Frequently Asked Questions

Is a part-time MBA worth it financially in 2026?

For most working professionals, yes — but the math depends on your employer's tuition reimbursement policy. Many large employers (especially in tech and finance) cover $5,250 per year in tax-free tuition assistance, which adds up to $15,750–$26,250 over a typical program. At a school like Ohio State Fisher, that can cut total out-of-pocket cost nearly in half. The ROI is strongest when you stay in your current field and apply skills immediately rather than waiting until graduation.

Can you get into a top part-time MBA program without a strong GMAT score?

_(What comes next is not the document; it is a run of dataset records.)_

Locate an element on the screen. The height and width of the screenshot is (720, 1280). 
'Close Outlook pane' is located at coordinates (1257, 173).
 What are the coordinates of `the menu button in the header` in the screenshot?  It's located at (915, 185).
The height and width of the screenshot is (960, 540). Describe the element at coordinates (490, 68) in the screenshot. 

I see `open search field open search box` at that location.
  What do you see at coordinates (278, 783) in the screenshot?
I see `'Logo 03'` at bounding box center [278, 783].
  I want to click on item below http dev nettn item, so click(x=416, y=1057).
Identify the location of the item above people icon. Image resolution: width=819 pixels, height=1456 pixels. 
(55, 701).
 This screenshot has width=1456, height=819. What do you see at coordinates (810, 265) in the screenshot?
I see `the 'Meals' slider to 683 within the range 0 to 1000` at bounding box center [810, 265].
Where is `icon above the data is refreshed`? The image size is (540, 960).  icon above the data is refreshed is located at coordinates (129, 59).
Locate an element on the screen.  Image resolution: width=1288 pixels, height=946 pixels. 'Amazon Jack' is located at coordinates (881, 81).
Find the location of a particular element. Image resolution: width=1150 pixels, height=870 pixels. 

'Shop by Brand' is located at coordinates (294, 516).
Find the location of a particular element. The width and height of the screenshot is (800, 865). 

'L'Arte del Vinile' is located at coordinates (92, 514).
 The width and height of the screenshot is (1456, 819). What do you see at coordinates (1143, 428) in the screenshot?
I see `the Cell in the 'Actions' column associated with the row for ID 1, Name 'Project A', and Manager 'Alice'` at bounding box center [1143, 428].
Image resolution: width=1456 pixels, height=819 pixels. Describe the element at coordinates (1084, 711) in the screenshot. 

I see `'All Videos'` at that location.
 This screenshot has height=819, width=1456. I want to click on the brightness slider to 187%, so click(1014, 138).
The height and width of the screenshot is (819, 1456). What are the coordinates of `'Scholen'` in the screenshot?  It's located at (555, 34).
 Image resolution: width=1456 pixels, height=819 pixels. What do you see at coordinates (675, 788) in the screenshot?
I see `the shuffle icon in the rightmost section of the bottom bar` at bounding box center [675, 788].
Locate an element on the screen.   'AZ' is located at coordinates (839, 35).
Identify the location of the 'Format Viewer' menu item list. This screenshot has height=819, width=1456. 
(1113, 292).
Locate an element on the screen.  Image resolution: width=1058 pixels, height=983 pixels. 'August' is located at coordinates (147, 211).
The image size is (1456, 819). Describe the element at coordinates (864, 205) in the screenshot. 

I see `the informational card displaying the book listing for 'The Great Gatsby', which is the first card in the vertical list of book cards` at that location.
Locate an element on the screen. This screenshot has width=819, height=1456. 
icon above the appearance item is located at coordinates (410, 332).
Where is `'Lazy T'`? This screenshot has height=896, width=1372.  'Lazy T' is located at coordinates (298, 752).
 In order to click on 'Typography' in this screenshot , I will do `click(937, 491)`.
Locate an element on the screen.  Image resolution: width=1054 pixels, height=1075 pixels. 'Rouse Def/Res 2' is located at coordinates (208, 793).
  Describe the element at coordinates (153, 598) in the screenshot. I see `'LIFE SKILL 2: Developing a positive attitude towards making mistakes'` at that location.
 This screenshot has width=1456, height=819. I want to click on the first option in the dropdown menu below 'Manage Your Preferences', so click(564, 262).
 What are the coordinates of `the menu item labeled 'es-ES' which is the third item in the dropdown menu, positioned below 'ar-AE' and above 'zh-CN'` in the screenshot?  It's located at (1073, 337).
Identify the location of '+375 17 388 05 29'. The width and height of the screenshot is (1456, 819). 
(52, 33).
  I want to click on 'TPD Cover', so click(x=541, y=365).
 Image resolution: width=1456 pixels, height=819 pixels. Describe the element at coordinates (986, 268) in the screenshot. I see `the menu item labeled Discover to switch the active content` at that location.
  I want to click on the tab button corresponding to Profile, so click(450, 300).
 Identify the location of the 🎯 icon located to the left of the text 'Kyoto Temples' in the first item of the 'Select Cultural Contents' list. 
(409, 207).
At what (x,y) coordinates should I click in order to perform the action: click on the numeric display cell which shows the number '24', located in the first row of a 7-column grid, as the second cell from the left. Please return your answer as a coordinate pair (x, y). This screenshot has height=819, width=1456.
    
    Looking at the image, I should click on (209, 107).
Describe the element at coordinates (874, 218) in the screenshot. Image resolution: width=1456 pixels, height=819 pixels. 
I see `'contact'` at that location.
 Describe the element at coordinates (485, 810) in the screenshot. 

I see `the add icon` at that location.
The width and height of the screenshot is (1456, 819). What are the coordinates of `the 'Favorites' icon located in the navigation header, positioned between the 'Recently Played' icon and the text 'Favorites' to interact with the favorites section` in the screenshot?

Yes, but you need to compensate with other parts of the application. UC Berkeley Haas admitted a class with a median GMAT of 645 — meaningfully lower than Kellogg's 694 — while still ranking #1 alongside Kellogg. Schools weight work experience, career trajectory, and essay quality heavily. A score below the median paired with a strong professional record and clear goals is a winnable combination.

How long does a part-time MBA actually take?

Most programs are designed for 3 years, but the range is wide. Accelerated tracks at some schools can compress the degree into roughly 21 months if you take heavier course loads. More flexible tracks at schools like Ohio State allow up to 5 years. Kellogg and Haas both advertise typical completion in 2.5 to 3 years for students taking a normal course load alongside full-time work.

Myth vs. reality: Do part-time MBA students get worse career outcomes than full-time students?

Partly true, but often misread. Part-time students don't get access to the same on-campus recruiting infrastructure — the structured internship pipelines, the dedicated career coaches pushing you toward consulting and banking — that full-time students use to make big career switches. But for promotion-track moves within your current industry, outcomes are comparable. NYU Stern's part-time alumni in financial services, for example, are working at the same firms as full-time graduates — they just got there by a different route.

What should I look for beyond the rankings when comparing programs?

Three things most applicants ignore: alumni density in your target companies (ask the admissions office for placement data, not just "average salary"), class schedule fit with your actual life (some programs require Friday nights, which matters if you have young kids), and cohort industry mix. A program whose part-time cohort is 28% finance and you're in finance means every person you study with is a potential professional connection. That's worth more than a spot or two in the rankings.

How does a part-time MBA compare to an online MBA?

The main differences are networking quality and employer perception. Part-time in-person programs at schools like Kellogg or Haas give you face-to-face cohort relationships that online programs can't fully replicate. Employer perception of online MBAs has improved — particularly for programs from strong brands like Indiana Kelley or UNC Kenan-Flagler — but in fields like investment banking and management consulting, in-person part-time degrees from target schools still carry more weight.